*** Data extract Section Begins ***
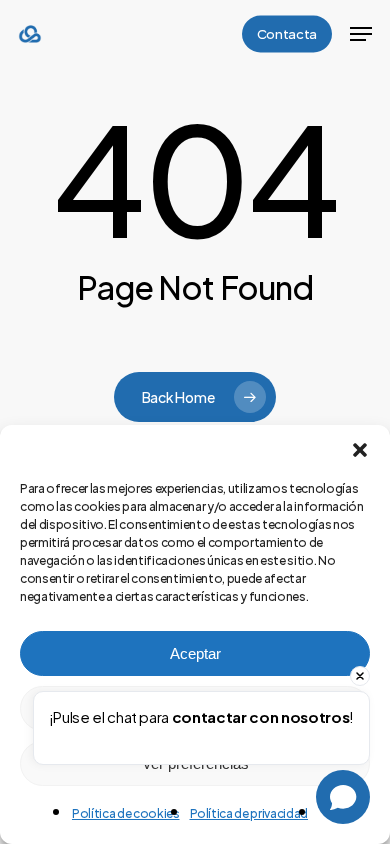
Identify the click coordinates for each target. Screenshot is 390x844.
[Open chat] (343, 797)
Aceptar (195, 653)
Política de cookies (126, 813)
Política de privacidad (249, 813)
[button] (360, 450)
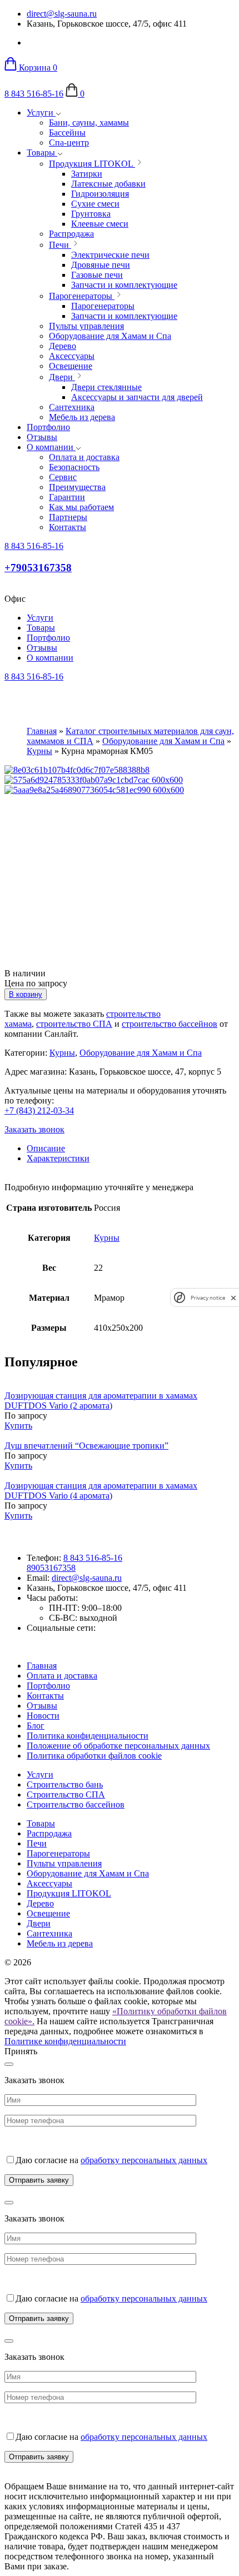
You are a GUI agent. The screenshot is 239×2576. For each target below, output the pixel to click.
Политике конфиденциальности (65, 2041)
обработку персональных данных (144, 2160)
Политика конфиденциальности (87, 1735)
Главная (42, 731)
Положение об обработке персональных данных (118, 1745)
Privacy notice (208, 1298)
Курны (39, 751)
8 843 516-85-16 (33, 93)
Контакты (45, 1695)
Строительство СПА (66, 1794)
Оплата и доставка (62, 1675)
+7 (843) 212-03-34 (39, 1110)
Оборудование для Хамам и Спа (163, 741)
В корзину (25, 994)
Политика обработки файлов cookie (94, 1755)
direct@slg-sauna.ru (62, 13)
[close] (233, 1298)
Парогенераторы (58, 1853)
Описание (46, 1148)
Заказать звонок (34, 1129)
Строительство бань (65, 1784)
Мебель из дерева (60, 1943)
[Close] (8, 2064)
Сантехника (49, 1933)
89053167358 (51, 1567)
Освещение (48, 1913)
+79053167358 (38, 567)
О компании (51, 447)
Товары (42, 152)
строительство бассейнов (169, 1024)
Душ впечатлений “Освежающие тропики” (86, 1445)
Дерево (40, 1903)
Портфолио (48, 427)
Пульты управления (64, 1863)
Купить (18, 1425)
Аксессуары (49, 1883)
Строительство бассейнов (76, 1804)
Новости (43, 1715)
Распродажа (49, 1833)
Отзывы (42, 437)
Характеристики (58, 1158)
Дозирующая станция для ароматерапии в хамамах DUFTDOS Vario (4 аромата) (100, 1490)
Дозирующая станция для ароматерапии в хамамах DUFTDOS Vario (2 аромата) (100, 1400)
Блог (35, 1725)
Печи (37, 1843)
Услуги (41, 112)
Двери (39, 1923)
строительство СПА (74, 1024)
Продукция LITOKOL (69, 1893)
*** Data extract Section Ends ***
* Task prompt *
Images are to be left out; everything else in the material must be written out exactly.

* Answer for this exercise *
Identify the click coordinates for each target. Screenshot is 390x844.
[Open chat] (343, 797)
Aceptar (195, 653)
Política de cookies (126, 813)
Política de privacidad (249, 813)
[button] (360, 450)
You are a GUI agent. The screenshot is 239×2576. For each target below, output the pixel to click.
Политике конфиденциальности (65, 2041)
обработку персональных данных (144, 2160)
Политика конфиденциальности (87, 1735)
Главная (42, 731)
Положение об обработке персональных данных (118, 1745)
Privacy notice (208, 1298)
Курны (39, 751)
8 843 516-85-16 (33, 93)
Контакты (45, 1695)
Строительство СПА (66, 1794)
Оплата и доставка (62, 1675)
+7 (843) 212-03-34 (39, 1110)
Оборудование для Хамам и Спа (163, 741)
В корзину (25, 994)
Политика обработки файлов cookie (94, 1755)
direct@slg-sauna.ru (62, 13)
[close] (233, 1298)
Парогенераторы (58, 1853)
Описание (46, 1148)
Заказать звонок (34, 1129)
Строительство бань (65, 1784)
Мебель из дерева (60, 1943)
[Close] (8, 2064)
Сантехника (49, 1933)
89053167358 (51, 1567)
Освещение (48, 1913)
+79053167358 (38, 567)
О компании (51, 447)
Товары (42, 152)
строительство бассейнов (169, 1024)
Душ впечатлений “Освежающие тропики” (86, 1445)
Дерево (40, 1903)
Портфолио (48, 427)
Пульты управления (64, 1863)
Купить (18, 1425)
Аксессуары (49, 1883)
Строительство бассейнов (76, 1804)
Новости (43, 1715)
Распродажа (49, 1833)
Отзывы (42, 437)
Характеристики (58, 1158)
Дозирующая станция для ароматерапии в хамамах DUFTDOS Vario (4 аромата) (100, 1490)
Дозирующая станция для ароматерапии в хамамах DUFTDOS Vario (2 аромата) (100, 1400)
Блог (35, 1725)
Печи (37, 1843)
Услуги (41, 112)
Двери (39, 1923)
строительство СПА (74, 1024)
Продукция LITOKOL (69, 1893)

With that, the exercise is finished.